Could you set down exactly the lines in the records below between the line holding "Genuss Guide (93, 104)" and the line holding "[button] (170, 2395)", inclusive?

+ + +

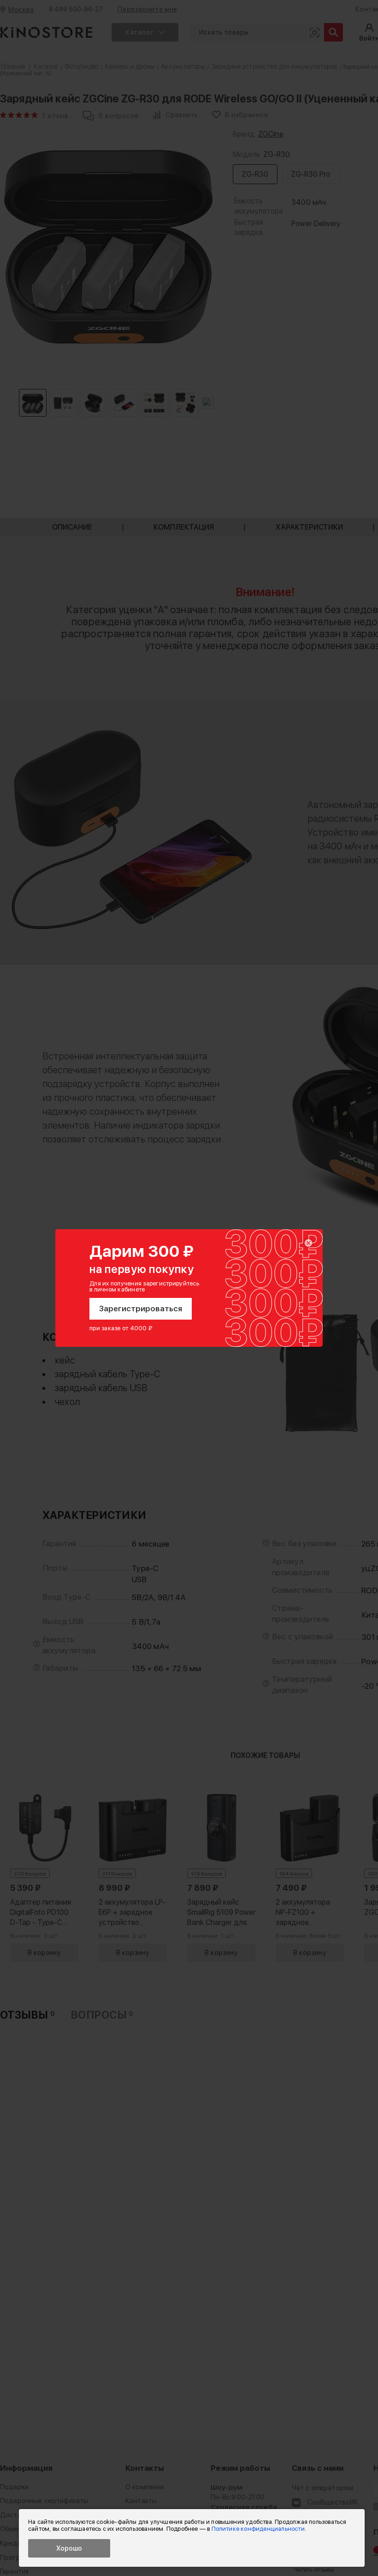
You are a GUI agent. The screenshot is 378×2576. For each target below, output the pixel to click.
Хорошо (69, 2548)
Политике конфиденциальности (258, 2528)
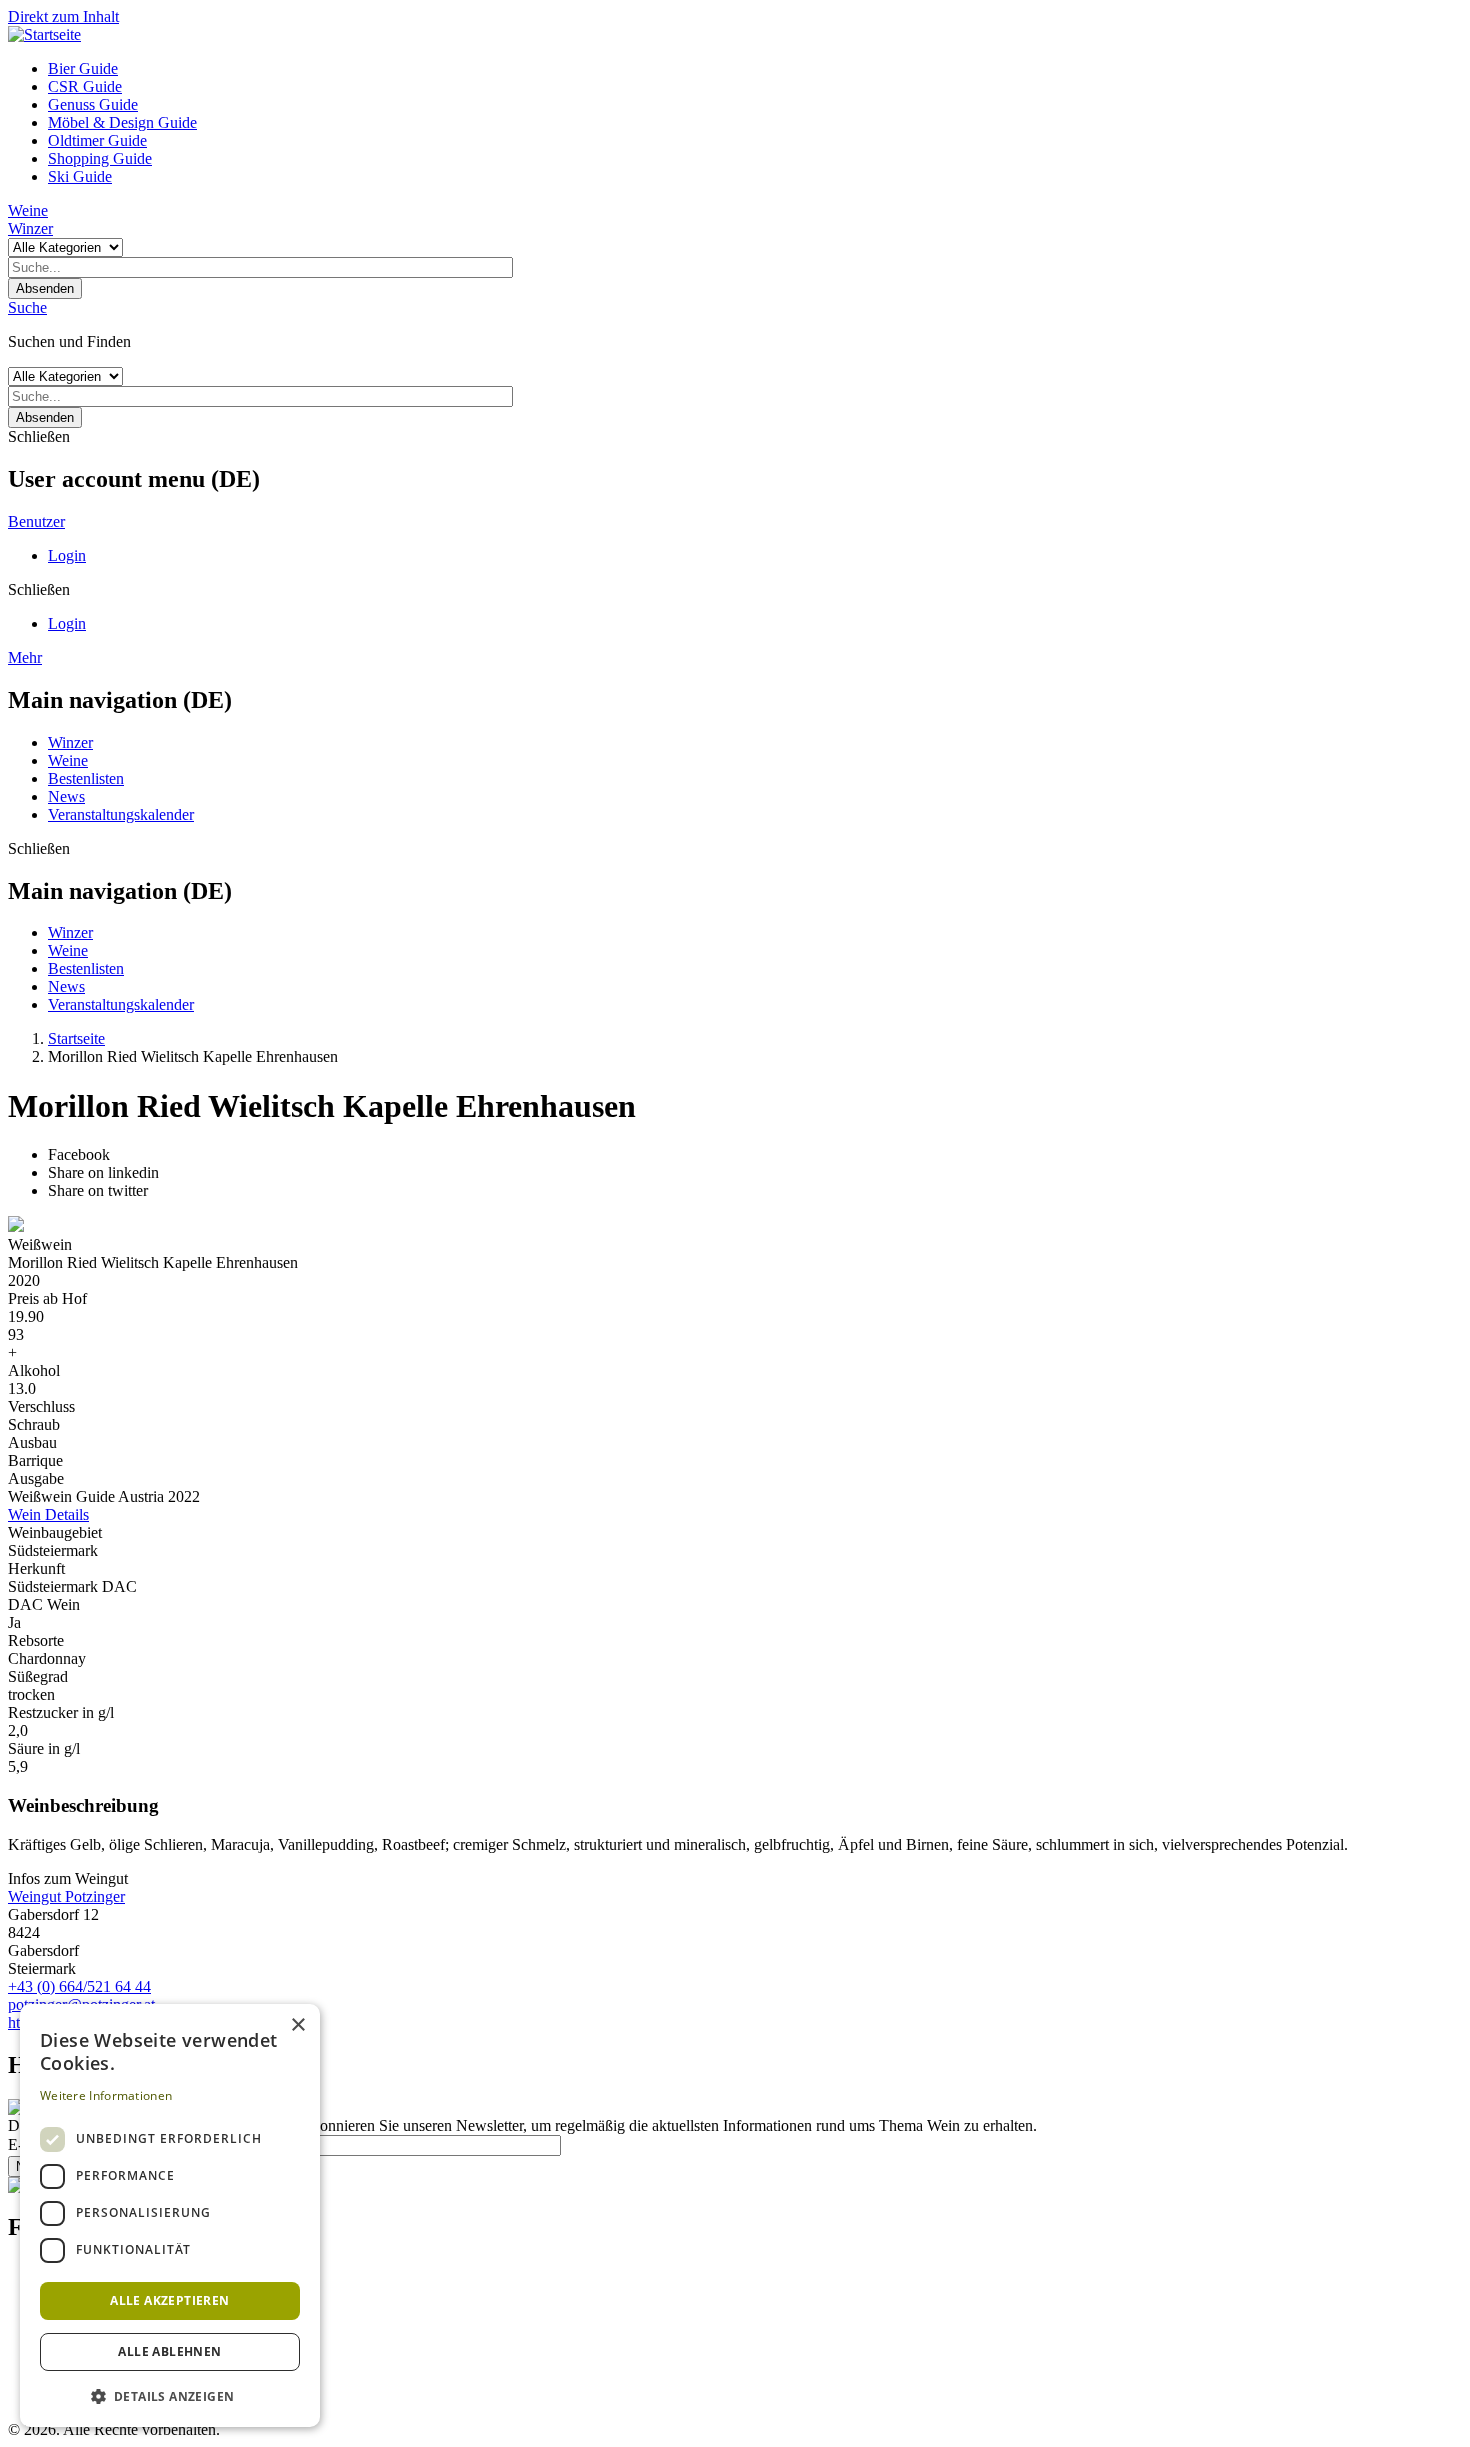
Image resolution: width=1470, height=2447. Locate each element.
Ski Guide (80, 176)
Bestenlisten (86, 778)
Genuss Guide (93, 104)
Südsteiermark (53, 1550)
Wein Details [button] (48, 1514)
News (66, 796)
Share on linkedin (103, 1172)
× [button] (297, 2025)
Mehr (25, 657)
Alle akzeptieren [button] (169, 2300)
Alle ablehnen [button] (169, 2351)
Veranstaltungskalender (121, 814)
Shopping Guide (100, 158)
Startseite (76, 1038)
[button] (170, 2395)
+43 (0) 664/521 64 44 (79, 1986)
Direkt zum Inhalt (63, 16)
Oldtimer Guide (97, 140)
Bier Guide (83, 68)
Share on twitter (98, 1190)
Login (67, 555)
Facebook (79, 1154)
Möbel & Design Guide (122, 122)
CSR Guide (85, 86)
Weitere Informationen (106, 2095)
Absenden (45, 288)
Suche (27, 307)
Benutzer (36, 521)
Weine (28, 210)
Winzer (30, 228)
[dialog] (170, 2215)
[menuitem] (755, 69)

+ + +

Reply to the exercise »
Genuss Guide (93, 104)
Südsteiermark (53, 1550)
Wein Details [button] (48, 1514)
News (66, 796)
Share on linkedin (103, 1172)
× [button] (297, 2025)
Mehr (25, 657)
Alle akzeptieren [button] (169, 2300)
Alle ablehnen [button] (169, 2351)
Veranstaltungskalender (121, 814)
Shopping Guide (100, 158)
Startseite (76, 1038)
[button] (170, 2395)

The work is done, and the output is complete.